@Editoria de Arte e Cultura do Facetubes, com supervisão de Mhario Lincoln.
O mar, desde tempos imemoriais, exerce fascínio sobre poetas de diferentes línguas e culturas. Em cada época, ele adquire significados simbólicos que se sobrepõem e se renovam, transformando-se em cenários de aventura, palco de reflexões existenciais ou fonte de metáforas para a condição humana.
Essa influência se faz notar em autores clássicos como Homero, cuja “Odisseia” não narra apenas as viagens de Ulisses, mas associa o mar às provas e ao desejo de regresso, e atravessa séculos até chegar a nomes da língua portuguesa como Luís de Camões, Castro Alves, Raul Pompéia, Vinicius de Moraes e Carlos Drummond de Andrade, estes, aqui destacados.
Camões, em “Os Lusíadas”, construiu uma epopeia em que o oceano é o espaço da conquista e da incerteza, refletindo o ímpeto expansionista de Portugal no século XVI.
Especialistas veem nesse retrato o apogeu de uma tradição marítima que já era usada na poesia trovadoresca.
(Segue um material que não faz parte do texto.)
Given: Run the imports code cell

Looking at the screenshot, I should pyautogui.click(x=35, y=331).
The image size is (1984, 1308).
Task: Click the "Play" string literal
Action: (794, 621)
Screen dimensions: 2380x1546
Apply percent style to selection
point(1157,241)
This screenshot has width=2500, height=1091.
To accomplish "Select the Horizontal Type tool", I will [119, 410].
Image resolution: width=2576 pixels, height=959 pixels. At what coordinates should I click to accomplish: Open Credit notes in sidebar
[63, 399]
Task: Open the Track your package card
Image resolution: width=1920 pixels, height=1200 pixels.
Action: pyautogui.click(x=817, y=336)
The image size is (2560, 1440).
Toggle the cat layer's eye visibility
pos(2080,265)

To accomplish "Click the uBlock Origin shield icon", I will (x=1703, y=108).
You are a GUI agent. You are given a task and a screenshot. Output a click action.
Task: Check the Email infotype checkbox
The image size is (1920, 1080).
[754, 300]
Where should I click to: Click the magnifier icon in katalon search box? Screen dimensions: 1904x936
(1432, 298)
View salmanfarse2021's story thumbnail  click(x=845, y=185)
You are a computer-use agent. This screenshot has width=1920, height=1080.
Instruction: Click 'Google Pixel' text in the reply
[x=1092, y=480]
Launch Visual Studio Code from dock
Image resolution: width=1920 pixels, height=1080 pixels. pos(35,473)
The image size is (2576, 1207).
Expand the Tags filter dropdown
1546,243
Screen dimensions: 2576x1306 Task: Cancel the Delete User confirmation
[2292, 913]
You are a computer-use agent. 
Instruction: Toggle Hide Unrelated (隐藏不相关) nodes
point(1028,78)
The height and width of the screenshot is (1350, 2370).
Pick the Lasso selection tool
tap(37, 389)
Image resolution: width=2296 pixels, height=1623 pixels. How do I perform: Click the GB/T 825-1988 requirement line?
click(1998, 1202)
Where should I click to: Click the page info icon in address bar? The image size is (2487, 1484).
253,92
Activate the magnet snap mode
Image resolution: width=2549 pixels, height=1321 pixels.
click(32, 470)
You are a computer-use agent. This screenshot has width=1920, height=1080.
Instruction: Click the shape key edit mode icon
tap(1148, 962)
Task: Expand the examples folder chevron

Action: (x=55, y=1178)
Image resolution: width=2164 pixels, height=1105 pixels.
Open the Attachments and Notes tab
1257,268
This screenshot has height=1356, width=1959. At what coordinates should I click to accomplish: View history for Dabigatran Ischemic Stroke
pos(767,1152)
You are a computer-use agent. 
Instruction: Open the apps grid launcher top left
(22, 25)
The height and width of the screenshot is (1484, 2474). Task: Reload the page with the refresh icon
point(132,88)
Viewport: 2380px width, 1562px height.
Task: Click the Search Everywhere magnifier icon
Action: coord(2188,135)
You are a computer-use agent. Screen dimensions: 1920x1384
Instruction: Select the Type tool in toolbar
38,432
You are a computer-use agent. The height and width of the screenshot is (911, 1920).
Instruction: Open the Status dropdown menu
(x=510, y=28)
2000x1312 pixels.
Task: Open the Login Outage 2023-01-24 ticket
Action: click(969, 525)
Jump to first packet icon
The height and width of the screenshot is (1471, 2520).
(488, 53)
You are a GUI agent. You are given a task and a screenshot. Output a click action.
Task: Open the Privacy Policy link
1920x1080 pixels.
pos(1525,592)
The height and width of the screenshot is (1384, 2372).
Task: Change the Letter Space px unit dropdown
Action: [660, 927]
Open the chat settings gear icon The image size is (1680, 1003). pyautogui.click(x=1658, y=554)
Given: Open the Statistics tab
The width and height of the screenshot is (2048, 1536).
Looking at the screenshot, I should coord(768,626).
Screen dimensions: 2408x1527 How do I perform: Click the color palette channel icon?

O professor e crítico literário Helder Macedo, em entrevista publicada no jornal português “Público - (05/03/2008)”, relatou que “o mar em Camões encarna, ao mesmo tempo, a conquista gloriosa e a tragédia causada, pois nele estão contidas as forças que desbravam o mundo e as que o afundam no esquecimento”. Esse duplo aspecto do oceano projeta-se em toda a poética lusíada, ao mesmo tempo canto heroico e lamento.
No século XIX, Castro Alves, conhecido como “o poeta dos escravos”, também encontrou na imensidão marítima um símbolo de utopia e liberdade. Seu célebre poema “O Navio Negreiro” denuncia as atrocidades do tráfico de escravos a bordo, mas transforma a vastidão do Atlântico em metáfora de esperança e luta.
De acordo com a estudiosa Eliane Vasconcellos, em artigo divulgado no portal de jornais da Universidade Federal da Bahia (Revista Contracampo, 2010), “a poética de Castro Alves está ancorada em imagens do mar como instrumento de contestação, pois a vastidão das águas contrasta com as correntes que aprisionam os negros”.
Ainda no Brasil do século XIX, Raul Pompéia produziu textos em prosa em que o mar atua como elemento de introspecção ou como força desestabilizadora. Seu romance “O Ateneu” é mais frequentemente lembrado pela atmosfera claustrofóbica do colégio, mas passagens em que o narrador reflete sobre a possibilidade de evasão evocar o mar como um horizonte de fuga possível.
Recentemente, o pesquisador Alcir Pécora, em palestra ministrada pela TV Unicamp (2019), revelou que “o mar surge no imaginário de Pompéia como fronteira ambígua: seja uma promessa de vida livre, seja uma extensão perigosa onde a alma também se perde”.
Já Vinicius de Moraes, embora notoriamente associado à bossa nova e aos temas urbanos, tinha no mar, uma espécie de confiança poética. Em vários de seus sonetos, o mar aparece como reflexo de paixões, contradições e saudade — sentimentos amplificados pela cadência musical de seus versos.
O ensaísta José Castello, em texto publicado no site do Instituto Moreira Salles (Blog IMS, 23/06/2012), escreveu que “Vinicius, ao mirar a orla carioca, fundia o real e o imaginário; o vaivém das ondas era como a pulsação de um coração ferido, compondo sua visão de amor e de melancolia”.
Carlos Drummond de Andrade também passou pela influência marinha. Em crônicas e poemas, ele retratou o litoral brasileiro, ora com a ironia tipicamente mineira, ora com o assombro de quem enxerga o infinito no horizonte.
Segundo a professora e crítica literária Walnice Nogueira Galvão, em entrevista ao jornal “O Estado de S. Paulo” (13/10/2005), "Drummond se mudou do mar com distanciamento certo, como quem o contempla de fora. Ainda assim, encontrou ali um espelho para as incertezas, os medos e as alegrias coletivas de um país que se acostumou a ver na costa tanto a chegada do novo quanto a partida de um velho passado".
Os ecos da influência marítima remontam, por fim, à própria fundação da poesia ocidental com Homero, pois é na “Odisseia” que a condição humana se confunde com a imprevisibilidade das águas. Da Grécia Antiga ao Renascimento de Camões, e deste ao Brasil moderno de Vinicius ou Drummond, o mar permanece como entidade viva, metáfora de aventuras coletivas ou dramas íntimos.
Essa permanência — e o modo como cada poeta a reelabora — confirma que o oceano literário não se esgota: suas ondas continuam a se renovar, levando e trazendo símbolos que falam à humanidade através dos séculos.